INSTITUCIÓN DE LA FIESTA
San Pío V, profundamente devoto del Rosario, como dominico ya de mucho antes de ser elevado al trono pontificio, como Papa tuvo una intervención decisiva desde sus mismos comienzos. En 1566, año de su elección, promulgaba una bula para la difusión de las cofradías del Rosario, a las que concedía numerosas gracias espirituales siguiendo el ejemplo de la tradicional Cofradía del Rosario del convento dominico de Santa María sopra Minerva de Roma. Pero el momento fuerte lo tuvo ante el peligro del poderío turco que avanzaba para hacerse con el Occidente cristiano. Tenía que responder a los deseos de la cristiandad de frenarlo y aglutinar las fuerzas de la cristiandad para conseguirlo. El piadoso pontífice, haciendo honor a su nombre, consiguió la unión de los príncipes cristianos en el orden material, pero estimuló a toda la cristiandad a que colaborase con la impetración de la ayuda de la Madre de Dios. La victoria de la armada cristiana en el golfo de Lepanto el 7 de octubre de 1571 fue la respuesta histórica a las gestiones del gran Papa. Su encíclica Consueverunt Romani Pontifices, de 1569, ofrecía ya la descripción íntegra del Rosario, que ha perdurado hasta el siglo XXI. El mismo Papa instituirá el 7 de octubre la fiesta local romana de Nuestra Señora de la Victoria en acción de gracias por el triunfo obtenido. Dos años después, en 1573, su sucesor el Papa Gregorio XIII convierte esta conmemoración en fiesta del Rosario de María, obligatoria en la ciudad de Roma.
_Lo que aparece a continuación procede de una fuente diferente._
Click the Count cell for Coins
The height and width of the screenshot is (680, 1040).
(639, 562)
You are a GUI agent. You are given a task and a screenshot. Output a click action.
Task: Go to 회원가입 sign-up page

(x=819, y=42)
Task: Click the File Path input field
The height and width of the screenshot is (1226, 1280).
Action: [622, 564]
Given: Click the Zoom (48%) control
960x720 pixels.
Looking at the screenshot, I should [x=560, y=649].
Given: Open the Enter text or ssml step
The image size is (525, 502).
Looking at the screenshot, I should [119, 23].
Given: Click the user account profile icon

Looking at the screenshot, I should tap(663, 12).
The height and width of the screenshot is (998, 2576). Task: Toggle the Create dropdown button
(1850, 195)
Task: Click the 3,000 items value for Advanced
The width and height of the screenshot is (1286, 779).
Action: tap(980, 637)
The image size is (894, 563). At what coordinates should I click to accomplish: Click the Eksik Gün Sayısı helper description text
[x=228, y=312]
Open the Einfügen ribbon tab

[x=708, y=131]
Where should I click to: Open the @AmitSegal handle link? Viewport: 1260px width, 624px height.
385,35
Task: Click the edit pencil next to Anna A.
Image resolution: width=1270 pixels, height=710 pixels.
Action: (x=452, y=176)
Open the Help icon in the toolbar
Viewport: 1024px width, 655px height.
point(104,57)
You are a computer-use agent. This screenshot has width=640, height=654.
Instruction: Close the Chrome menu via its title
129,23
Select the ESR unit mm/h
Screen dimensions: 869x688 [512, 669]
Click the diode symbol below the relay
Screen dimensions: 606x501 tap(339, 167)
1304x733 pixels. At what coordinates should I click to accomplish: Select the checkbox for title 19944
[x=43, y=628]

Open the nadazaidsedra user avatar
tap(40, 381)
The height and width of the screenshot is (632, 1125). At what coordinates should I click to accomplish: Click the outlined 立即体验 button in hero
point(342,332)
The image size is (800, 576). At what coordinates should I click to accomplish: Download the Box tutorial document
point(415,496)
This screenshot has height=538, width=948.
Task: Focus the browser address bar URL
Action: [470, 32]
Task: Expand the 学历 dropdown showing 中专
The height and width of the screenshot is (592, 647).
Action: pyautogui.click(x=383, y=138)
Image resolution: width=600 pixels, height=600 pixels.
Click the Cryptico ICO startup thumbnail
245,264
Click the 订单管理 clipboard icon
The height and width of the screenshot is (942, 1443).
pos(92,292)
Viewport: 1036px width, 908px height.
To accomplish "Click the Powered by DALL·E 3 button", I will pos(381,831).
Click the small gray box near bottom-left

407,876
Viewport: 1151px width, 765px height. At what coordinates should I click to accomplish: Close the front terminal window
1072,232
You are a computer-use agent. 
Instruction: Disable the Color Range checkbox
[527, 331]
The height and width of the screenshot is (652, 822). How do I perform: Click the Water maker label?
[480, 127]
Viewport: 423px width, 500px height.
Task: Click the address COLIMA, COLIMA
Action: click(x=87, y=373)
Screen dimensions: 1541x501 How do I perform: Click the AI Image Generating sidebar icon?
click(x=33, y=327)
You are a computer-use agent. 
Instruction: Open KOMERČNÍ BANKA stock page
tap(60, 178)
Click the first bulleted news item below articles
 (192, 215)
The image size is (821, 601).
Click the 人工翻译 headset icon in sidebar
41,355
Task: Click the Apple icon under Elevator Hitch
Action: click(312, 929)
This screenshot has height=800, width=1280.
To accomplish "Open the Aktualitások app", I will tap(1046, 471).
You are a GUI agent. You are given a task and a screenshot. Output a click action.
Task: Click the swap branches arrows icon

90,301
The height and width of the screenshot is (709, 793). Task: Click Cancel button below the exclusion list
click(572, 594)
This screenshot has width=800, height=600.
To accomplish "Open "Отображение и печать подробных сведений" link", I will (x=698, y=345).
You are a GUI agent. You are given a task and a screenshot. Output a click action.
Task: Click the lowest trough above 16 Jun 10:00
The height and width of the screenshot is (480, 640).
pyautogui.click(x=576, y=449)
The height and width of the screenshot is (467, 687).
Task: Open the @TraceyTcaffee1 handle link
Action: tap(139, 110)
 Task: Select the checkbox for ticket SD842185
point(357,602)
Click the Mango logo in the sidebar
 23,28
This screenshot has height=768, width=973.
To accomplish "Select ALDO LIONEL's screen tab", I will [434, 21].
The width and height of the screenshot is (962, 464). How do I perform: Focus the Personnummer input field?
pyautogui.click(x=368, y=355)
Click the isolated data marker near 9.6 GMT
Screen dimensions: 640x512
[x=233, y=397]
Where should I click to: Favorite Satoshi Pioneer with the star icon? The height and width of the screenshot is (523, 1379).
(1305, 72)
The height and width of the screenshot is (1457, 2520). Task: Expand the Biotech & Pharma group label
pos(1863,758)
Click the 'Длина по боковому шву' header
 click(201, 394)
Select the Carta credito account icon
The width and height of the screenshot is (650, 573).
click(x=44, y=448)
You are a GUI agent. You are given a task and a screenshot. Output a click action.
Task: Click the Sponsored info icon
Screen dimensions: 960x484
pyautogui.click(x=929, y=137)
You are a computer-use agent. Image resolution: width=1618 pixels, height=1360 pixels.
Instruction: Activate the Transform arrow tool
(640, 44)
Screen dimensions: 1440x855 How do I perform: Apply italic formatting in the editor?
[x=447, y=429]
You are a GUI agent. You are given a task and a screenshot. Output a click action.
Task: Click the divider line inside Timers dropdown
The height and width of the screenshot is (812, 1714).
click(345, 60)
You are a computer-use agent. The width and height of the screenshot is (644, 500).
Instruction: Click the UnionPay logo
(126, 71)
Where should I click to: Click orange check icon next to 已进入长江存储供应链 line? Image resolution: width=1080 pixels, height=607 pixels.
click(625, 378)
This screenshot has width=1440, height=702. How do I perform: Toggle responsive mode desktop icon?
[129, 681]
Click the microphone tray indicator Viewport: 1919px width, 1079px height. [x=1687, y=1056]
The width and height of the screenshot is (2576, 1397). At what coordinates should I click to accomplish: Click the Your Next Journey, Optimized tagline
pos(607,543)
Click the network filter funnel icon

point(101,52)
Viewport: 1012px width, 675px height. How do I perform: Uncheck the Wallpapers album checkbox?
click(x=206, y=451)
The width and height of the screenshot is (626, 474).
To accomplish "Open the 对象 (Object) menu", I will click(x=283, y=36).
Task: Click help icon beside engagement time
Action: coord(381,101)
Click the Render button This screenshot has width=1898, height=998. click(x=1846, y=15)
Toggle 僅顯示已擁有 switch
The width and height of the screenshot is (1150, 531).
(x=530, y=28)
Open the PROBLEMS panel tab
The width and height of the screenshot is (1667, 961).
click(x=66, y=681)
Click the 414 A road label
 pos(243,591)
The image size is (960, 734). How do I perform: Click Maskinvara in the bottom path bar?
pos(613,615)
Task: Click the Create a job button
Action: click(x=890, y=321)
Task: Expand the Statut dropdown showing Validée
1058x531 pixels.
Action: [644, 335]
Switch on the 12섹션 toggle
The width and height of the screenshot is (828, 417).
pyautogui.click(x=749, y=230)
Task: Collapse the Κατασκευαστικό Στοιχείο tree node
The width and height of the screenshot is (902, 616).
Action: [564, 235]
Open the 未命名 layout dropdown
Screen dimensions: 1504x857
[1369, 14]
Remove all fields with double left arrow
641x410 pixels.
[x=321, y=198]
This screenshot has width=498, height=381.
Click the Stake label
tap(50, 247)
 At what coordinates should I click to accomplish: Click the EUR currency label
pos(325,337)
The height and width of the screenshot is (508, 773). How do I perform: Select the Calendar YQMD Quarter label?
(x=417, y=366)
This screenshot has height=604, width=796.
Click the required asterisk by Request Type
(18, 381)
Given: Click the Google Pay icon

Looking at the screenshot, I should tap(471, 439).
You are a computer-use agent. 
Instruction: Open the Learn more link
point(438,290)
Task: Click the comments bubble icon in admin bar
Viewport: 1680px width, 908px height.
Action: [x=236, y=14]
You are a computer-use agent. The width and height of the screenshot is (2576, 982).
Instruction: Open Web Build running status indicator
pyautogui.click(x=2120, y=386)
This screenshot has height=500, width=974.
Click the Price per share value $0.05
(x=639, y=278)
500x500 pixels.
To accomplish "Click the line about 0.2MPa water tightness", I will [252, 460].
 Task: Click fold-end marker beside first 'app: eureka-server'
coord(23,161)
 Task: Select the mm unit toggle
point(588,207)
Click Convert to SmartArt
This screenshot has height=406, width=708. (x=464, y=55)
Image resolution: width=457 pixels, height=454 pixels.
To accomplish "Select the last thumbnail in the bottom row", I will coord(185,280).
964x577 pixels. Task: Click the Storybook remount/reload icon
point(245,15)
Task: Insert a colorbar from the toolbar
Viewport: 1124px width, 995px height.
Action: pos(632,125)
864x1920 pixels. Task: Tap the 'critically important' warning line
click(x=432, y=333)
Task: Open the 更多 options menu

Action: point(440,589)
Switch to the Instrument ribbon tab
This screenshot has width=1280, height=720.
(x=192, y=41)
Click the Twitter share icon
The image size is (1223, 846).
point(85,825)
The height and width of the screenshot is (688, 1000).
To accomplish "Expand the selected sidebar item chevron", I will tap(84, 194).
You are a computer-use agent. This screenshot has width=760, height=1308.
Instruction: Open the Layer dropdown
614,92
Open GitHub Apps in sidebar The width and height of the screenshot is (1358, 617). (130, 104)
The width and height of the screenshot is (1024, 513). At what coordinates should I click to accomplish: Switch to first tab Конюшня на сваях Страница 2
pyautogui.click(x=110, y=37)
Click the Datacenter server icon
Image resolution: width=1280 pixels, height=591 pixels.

Pero los turcos no cejan en su empeño, y María, por el Rosario, seguirá sin darles tregua. En 1683 el gran visir Kará Mustafá sitia la ciudad de Viena. Ante el peligro inminente la comunidad cristiana acudió a la Virgen rosario en mano y a los pocos días, sólo Dios sabe el porqué, los turcos levantan el sitio. Entrado ya le siglo XVIII de nuevo se presenta el peligro turco. Esta vez pudieron los católicos alejar definitivamente el peligro gracias a la acción militar del príncipe Eugenio de Saboya, que en la batalla de Petrovaradín (Zenta), a orillas del Danubio, conjuró el peligro, mientras el rezo del Rosario en la ciudad impetraba la ayuda de las armas de lo alto. Será por este hecho que en 1716 Clemente XI introduzca en el calendario universal del rito romano la fiesta del Rosario de María.
Y más cercana a nosotros tenemos también otra victoria: la caída del comunismo, anunciada por Nuestra Señora en persona en su aparición de Fátima mientras pedía vivamente el rezo del Rosario para alejar los males de nuestro mundo y salvar nuestras almas.